_Instructions for the task_
Check the lines of the listing below for the word "screenshot", and state only how many have it.

_Task inputs_
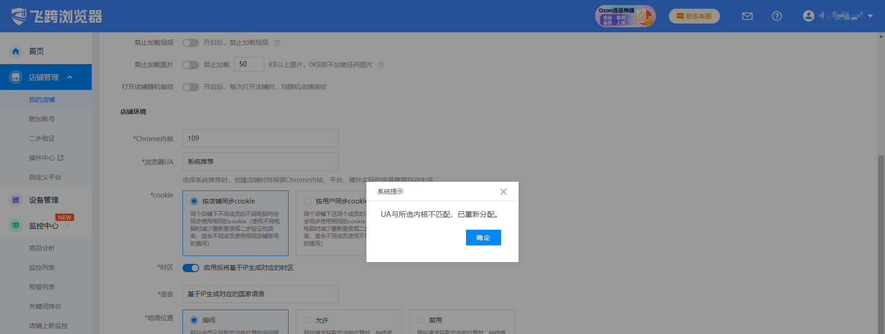Click the user account avatar icon
Image resolution: width=885 pixels, height=334 pixels.
point(808,16)
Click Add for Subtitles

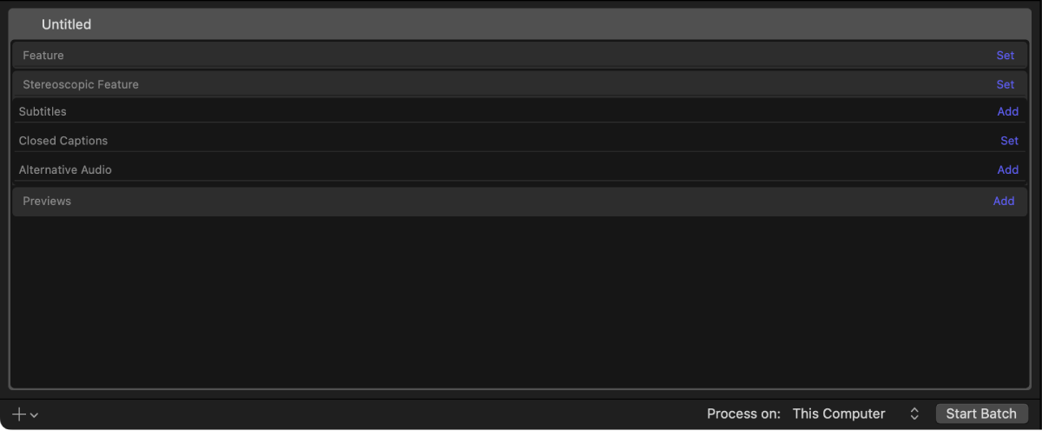[x=1007, y=112]
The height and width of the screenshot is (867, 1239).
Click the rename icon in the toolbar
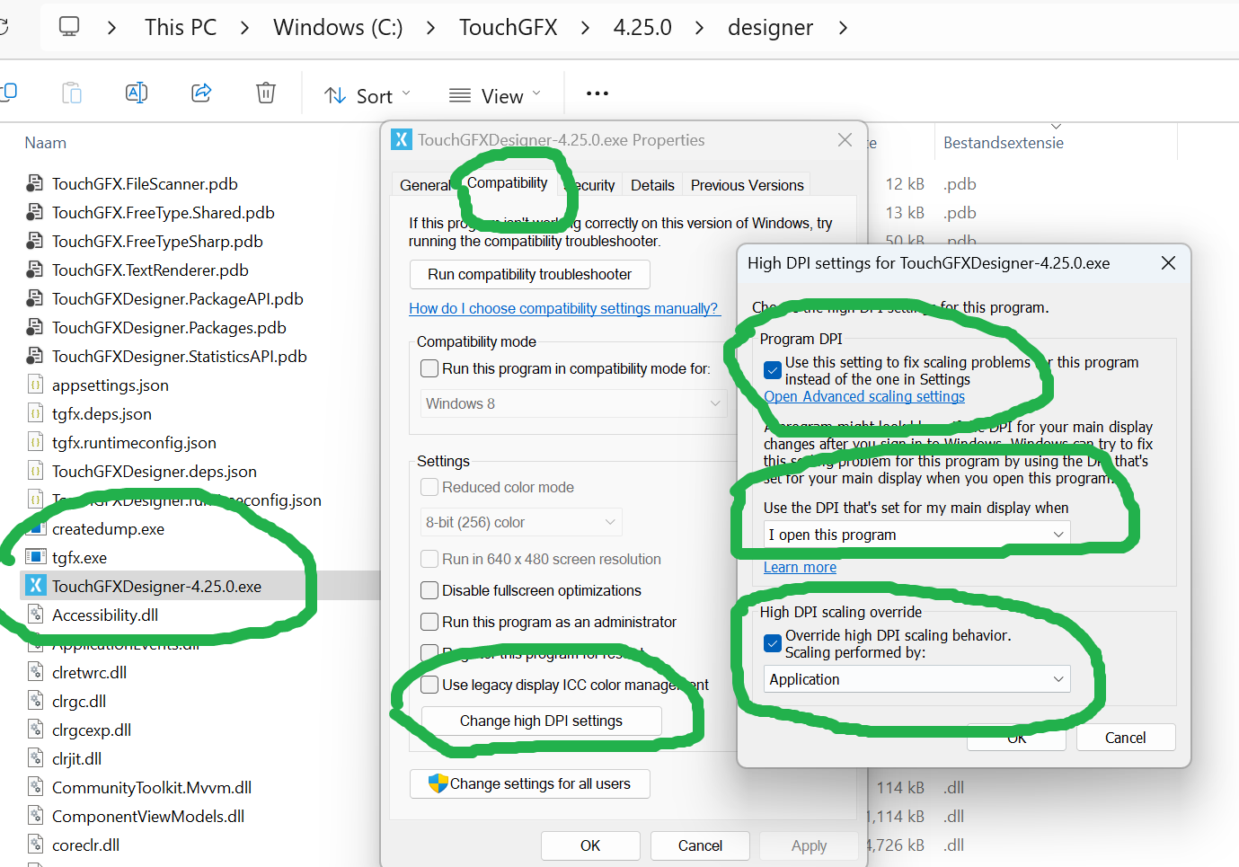pyautogui.click(x=137, y=93)
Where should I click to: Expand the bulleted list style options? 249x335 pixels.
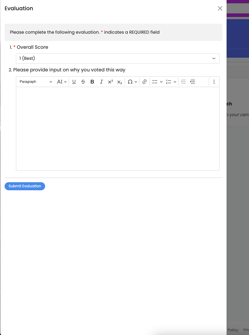[161, 82]
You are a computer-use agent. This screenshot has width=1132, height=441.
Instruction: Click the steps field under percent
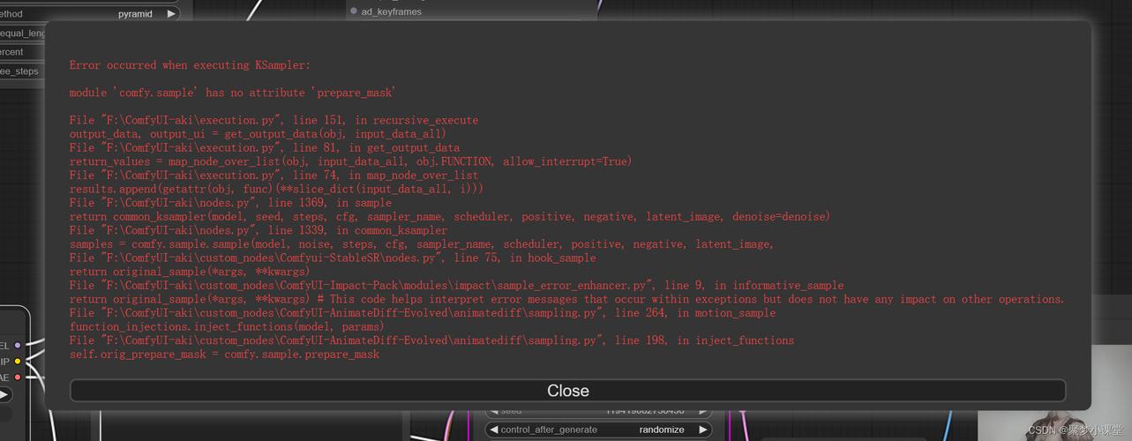pos(19,71)
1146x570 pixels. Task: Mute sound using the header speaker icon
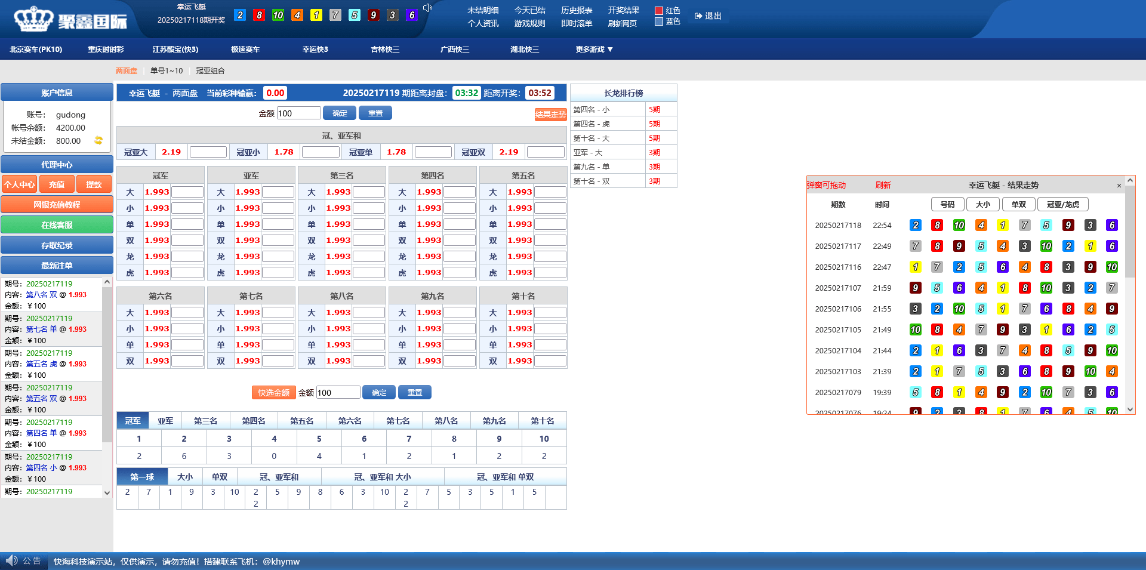pos(427,8)
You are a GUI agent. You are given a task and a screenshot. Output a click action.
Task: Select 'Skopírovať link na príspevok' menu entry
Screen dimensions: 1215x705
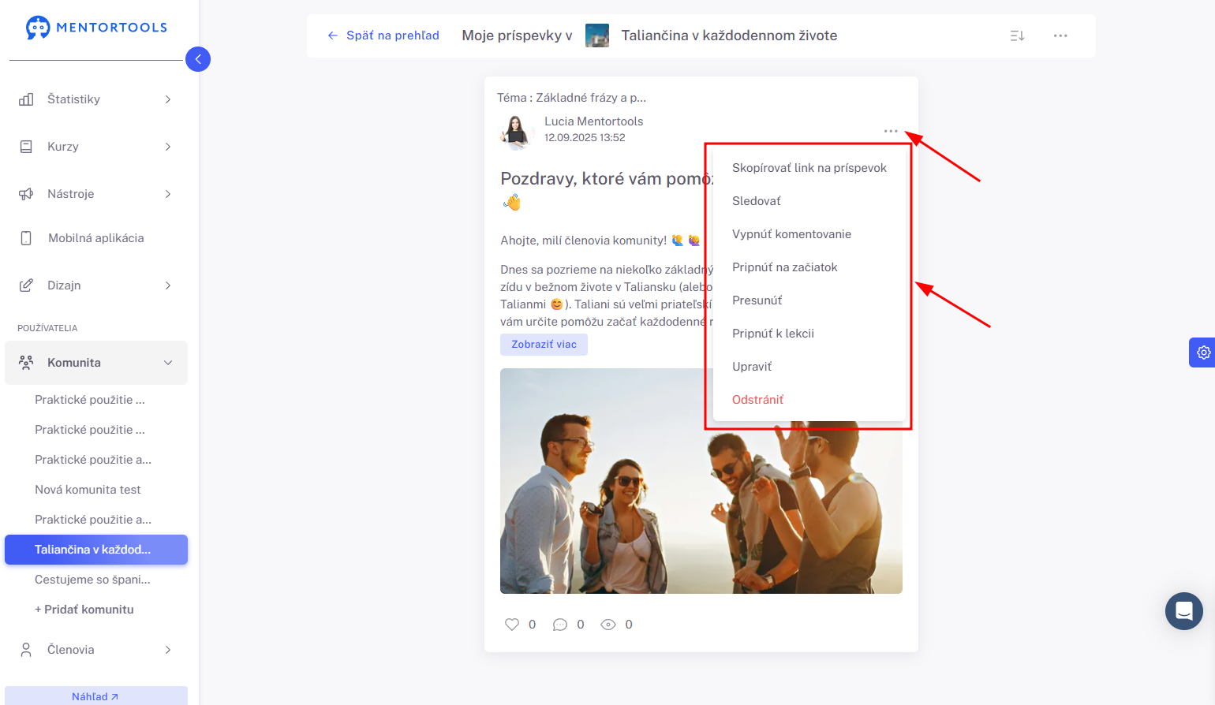[809, 168]
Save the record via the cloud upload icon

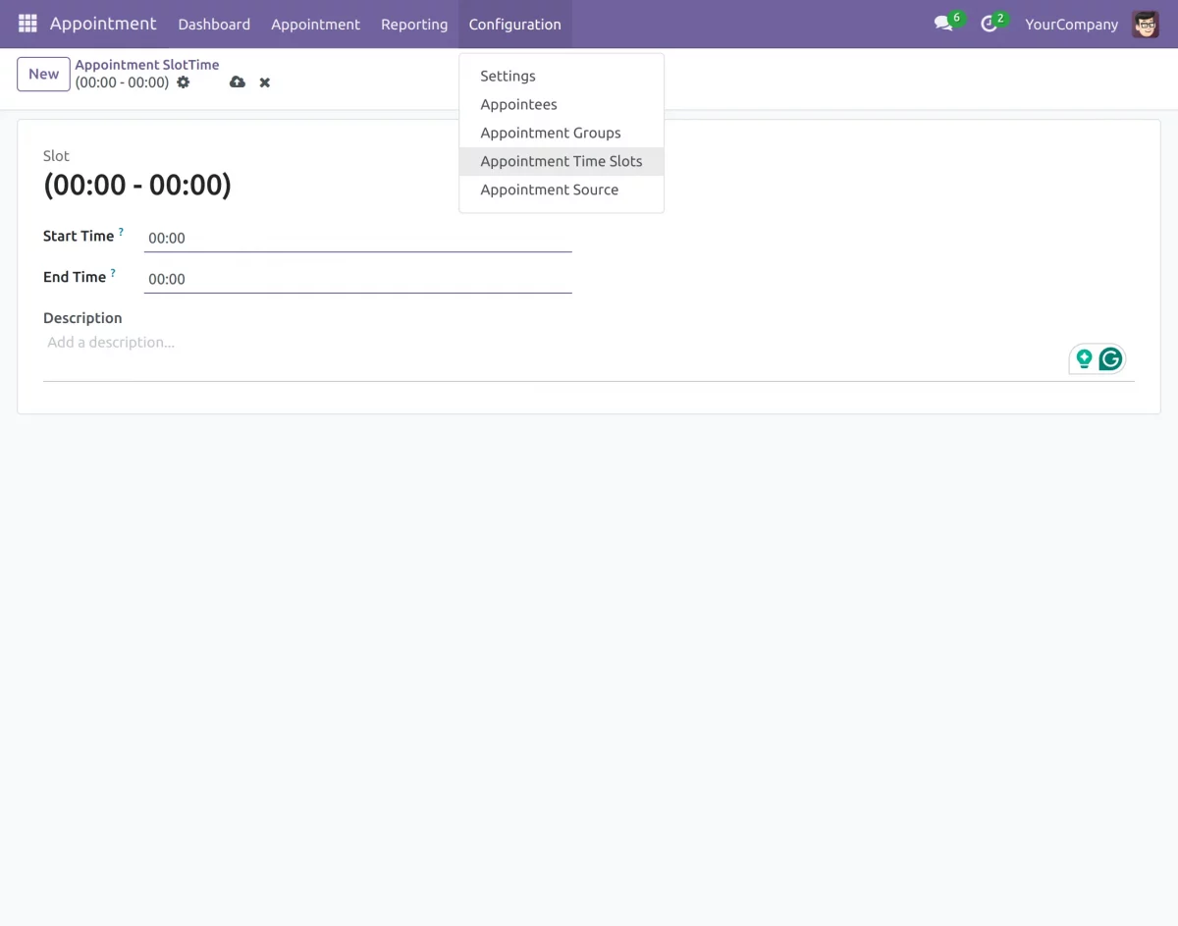point(237,82)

_Answer to this problem_
3